DIRECTIONS:
1: In the text on satellite spectrum policies, which federal agencies are named among U.S. end users of satellite services?
2: Pick up the text on satellite spectrum policies after its final sentence and keep writing it.

TEXT TO READ:
Spectrum Policies

Satellites provide secure and essential communications, navigation, weather, imaging and a host of other services for U.S. customers and others around the world.  Governments, media, industry, first responders, and consumers rely on satellite networks to provide primary and backup communications for essential business transactions, operational missions and mass communications.  End users in the United States include:

  • Federal agencies, including the Departments of Defense and Homeland Security;
  • State and local law enforcement, public safety and administrative officials;
  • International, national and local media;
  • Businesses, including utilities, banks, retail outlets, transportation, restaurants, hotels, and oil and gas companies; and,
  • Tens of millions of American and global consumers, who receive broadband, video, and audio in their homes and while on the move via satellites plus the billions of global smart phone users who unknowingly rely on GPS satellite timing to make and receive calls.

Satellites are the most efficient technology for providing communications coverage to large geographical and sparsely populated areas, including to end-users dispersed throughout entire countries, continents or large oceanic regions.  Every day, satellites provide backhaul connectivity for wireless communications and network redundancy to back up global submarine cable communications.  In a disaster, satellite-based communications are heavily relied upon by first responders in the first seconds, minutes, hours and days and beyond, when terrestrial communications are disrupted.  As these networks are restored, satellites augment local networks, add international connectivity, and allow ongoing media coverage throughout recovery phases from a disaster.

As such, SIA advocates for the following core principles and policies to protect satellite services from interference:

  1. U.S. Domestic and U.S. International Spectrum Policies are Especially Important for Satellite Systems
  • The satellite industry serves vital U.S. national interests and contributes to the U.S. economic growth, by providing services domestic, cross-border and global connectivity.  This connectivity is predicated upon reliable, predictable, and consistent US spectrum policies here and advocated for internationally.   International advocacy that adheres to these principles, and is also technologically neutral is also a critical underpinning to sound U.S. spectrum policy.
  • To maintain and expand the range of innovative satellite service offerings, satellite operators must be able to rely on the U.S. having and advocating spectrum policies that provide protection from harmful interference and accommodate the constant evolution of the space ecosystem – whether satellites, ground systems, or end user equipment.

MATERIAL SHOWN:
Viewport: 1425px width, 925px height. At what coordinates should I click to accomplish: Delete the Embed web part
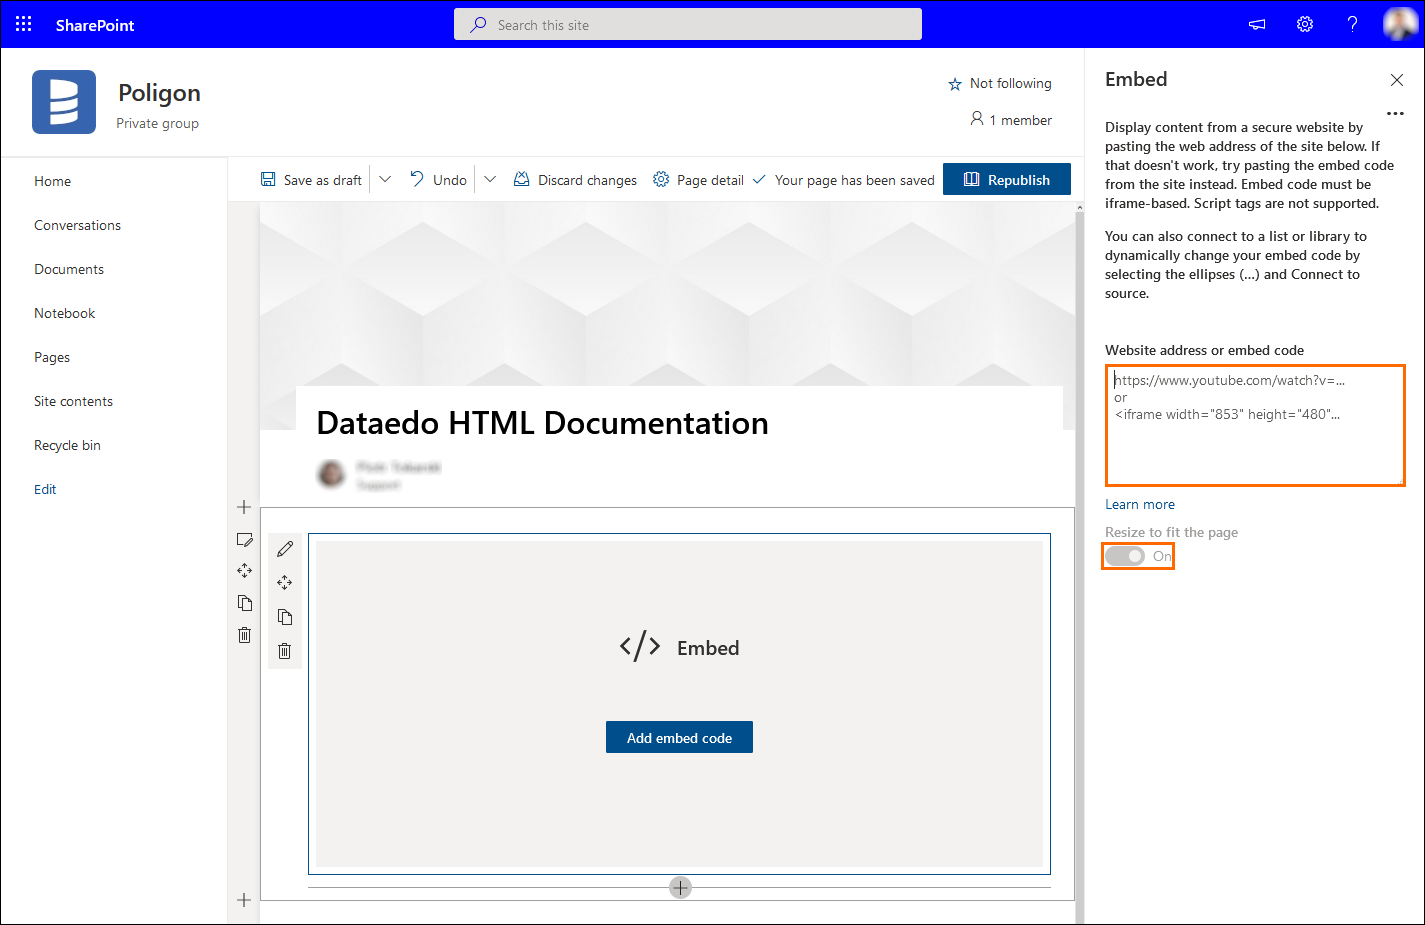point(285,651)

...

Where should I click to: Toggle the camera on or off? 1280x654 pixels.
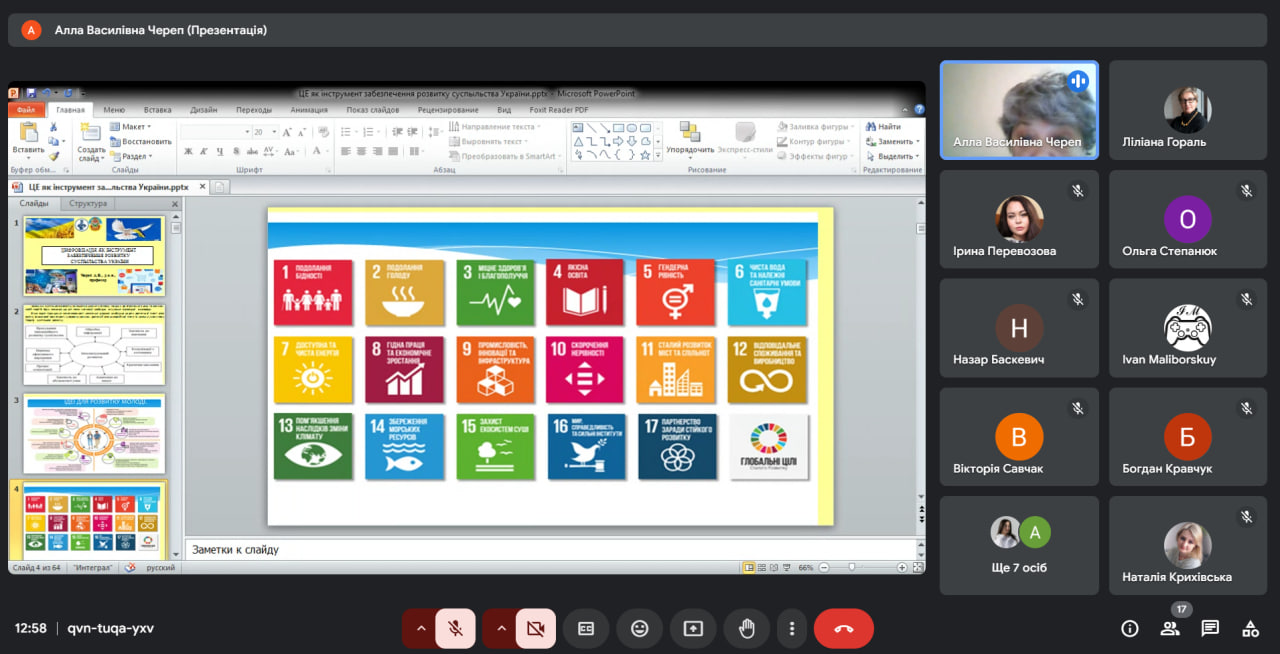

SOLVED TASKS:
1: The Departments of Defense and Homeland Security.

2:
  • Technology neutrality in spectrum policy is not the equivalent of applying the same rules to different technologies, but instead applying the same policy objective in a way that does not ignore technology differences in how that policy can be reasonably implemented. Regulators must avoid technology favoritism – implicit or explicit – that can result from imposing policy uniformity.
  • Satellites operate in an inherently international environment, the only technology subject to multilateral treaty regulatory requirements for deployment. Furthermore, satellites have a service coverage capability that extends well beyond national borders. This international nature of satellite services requires complex spectrum coordination on multiple levels, often among competitors and foreign governments and/or state-owned operators.  It also requires globally harmonized spectrum and coordination between U.S. and foreign regulators. 
  1. Satellite Systems Require National and International Policies that Protect Against Harmful Radio Interference.
  • A spectrum environment where operations are protected from harmful interference is essential for satellite services to continue providing the important services they offer today, for realizing the full potential of the capital investment in those capabilities, and for innovation in the space sector.
  • In some instance spectrum sharing between satellite and terrestrial services may be difficult and may result in harmful interference. To mitigate such harmful interference, it is important that sound technical rules are adopted. It is also important to recognize that premature exportation of experimental sharing scenarios, well before they have been proved beyond concept, such as the Citizens Broadband Radio Service band rules,[1] simply add to the interference risks facing satellite operators. Furthermore, only the U.S. and a handful of other regulatory environments have the staff and capabilities to try to address satellite interference –but even they can at times lack significant procedural remedies and mechanisms to address, in a timely manner, terrestrial interference sources, e.g., the 2002 case of harmful interference from radar detectors to VSATs.[2]
  • Despite the adoption of rules to prevent harmful interference to satellite services, some harmful interference may nonetheless occur. Mechanisms to resolve harmful interference must be swift, comprehensive, and effective.  Service providers should have an affirmative responsibility to report any interference, with a mechanism for an expedited complaint resolution process where regulatory intervention is required.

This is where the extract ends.